A Washington, DC-based PR firm linked to the US government and Democratic Party, CLS Strategies, ran a fake news network on Facebook and Instagram, spreading propaganda for Bolivia’s coup regime and the right-wing opposition in Venezuela and Mexico.
by Ben Norton
Part 8 - CLS Strategies signs PR contract with corrupt Mexican President Peña Nieto
In addition to representing the drug-linked Honduran coup regime and death squad aficionado Álvaro Uribe, Chlopak, Leonard, Schechter and Associates also worked for the transition team of Mexico’s notoriously corrupt President Enrique Peña Nieto.
Peña Nieto allegedly won the presidential election on July 1, 2012. Just five days later, on July 6, he signed a contract with Chlopak, Leonard, Schechter and Associates.
The PR firm agreed, for a monthly fee of $50,000, to “provide communications counsel and assistance to the transition team including dissemination of news/announcements from the transition team.”
Once again, CLS consultant Juan Cortiñas Garcia registered with FARA to represent Peña Nieto, pledging to work on “Public relations, communications and media relations related to election/presidential transition” and “Potential distribution of materials or information to U.S. media, policymakers or third parties.”
CLS Strategies’ involvement with Peña Nieto during this transition period is especially controversial, because he was credibly accused of rigging the 2012 election.

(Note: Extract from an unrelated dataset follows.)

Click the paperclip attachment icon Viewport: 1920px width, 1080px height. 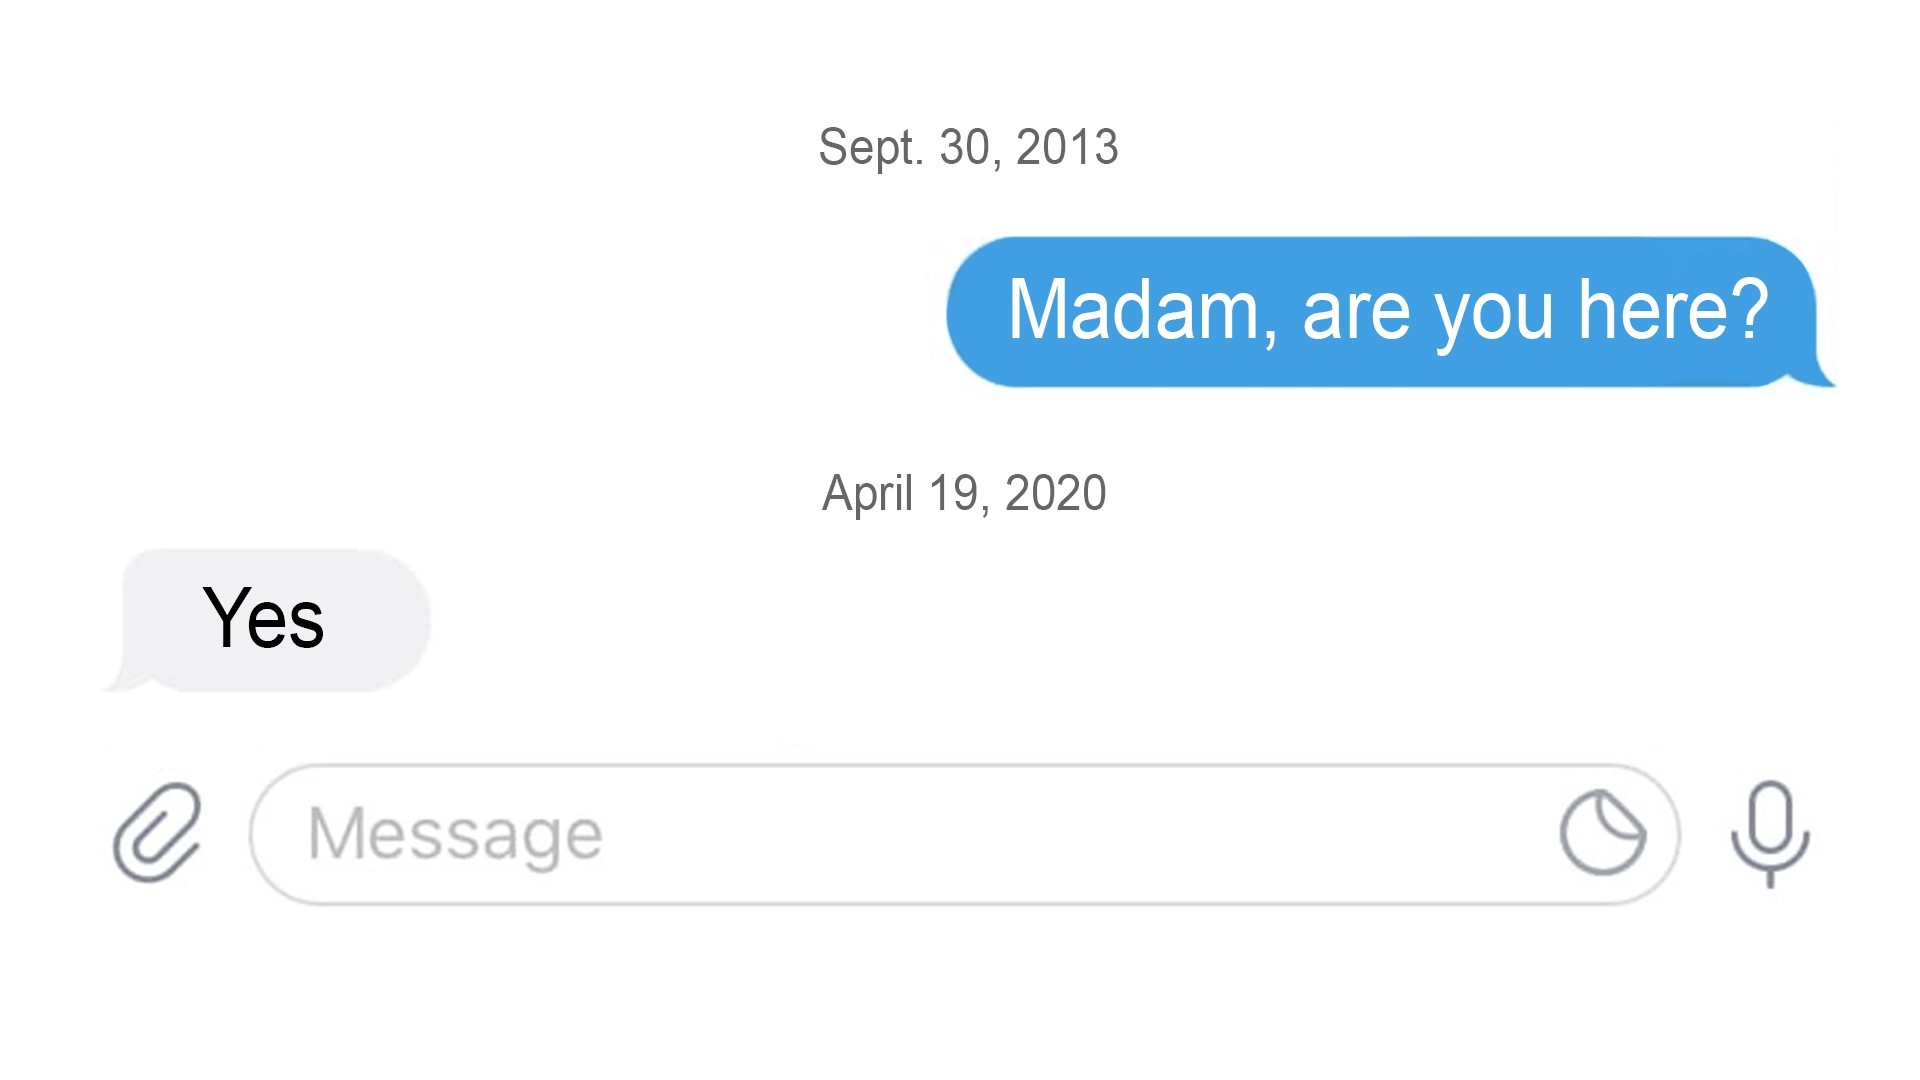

It appears the firm was hired to try to deal with these very serious, substantiated accusations.
Then-presidential candidate Andrés Manuel López Obrador, who came in second place (and now serves as the president of Mexico), immediately cast doubt on the 2012 election results. López Obrador gathered evidence showing how Peña Nieto’s neoliberal party PRI bribed voters, buying huge sums of votes.
In 2016, these accusations were confirmed by a prominent Colombian hacker named Andrés Sepúlveda. Sepúlveda, who is currently serving a 10-year prison sentence for spying on Colombian officials, told Bloomberg that he was given a budget of $600,000 to assemble a team of hackers to rig the 2012 Mexican presidential election. Bloomberg reported that he and his fellow hackers “stole campaign strategies, manipulated social media to create false waves of enthusiasm and derision, and installed spyware in opposition offices, all to help Peña Nieto, a right-of-center candidate, eke out a victory.”
The corruption scandals involving Enrique Peña Nieto grow larger by the year.
In 2019, it was reported that Peña Nieto had accepted a $100 million bribe from the drug kingpin El Chapo, according to a witness at the drug trafficker’s trial.
Then in August 2020, the former head of Mexico’s state oil company, Pemex, revealed how the Peña Nieto administration had overseen a massive bribery scheme to push through the government’s neoliberal economic policies.
Peña Nieto had campaigned on a promise of “energy reform” — that is to say, privatization of Mexico’s oil industry, which had been controlled by the state practically since the revolution. To push through these unpopular neoliberal policies, Peña Nieto took millions of dollars of bribes from the Brazilian corporation Odebrecht, which were rewarded with lucrative government contracts.
Peña Nieto then apparently used that dirty money to buy political support inside Mexico. Leaked videos show that the Peña Nieto administration handed out cash in transparent plastic bags to get the votes needed to pass the privatization policies.
CLS Strategies’ work for this cartoonishly corrupt Mexican president was particularly noteworthy because, according to Facebook, the firm went on to create fake accounts to spread propaganda against Mexico’s current President López Obrador, or AMLO, a left-wing nationalist.
The Grayzone has reported on the escalating campaign by right-wing oligarchs to overthrow AMLO, and the opposition’s links to the United States.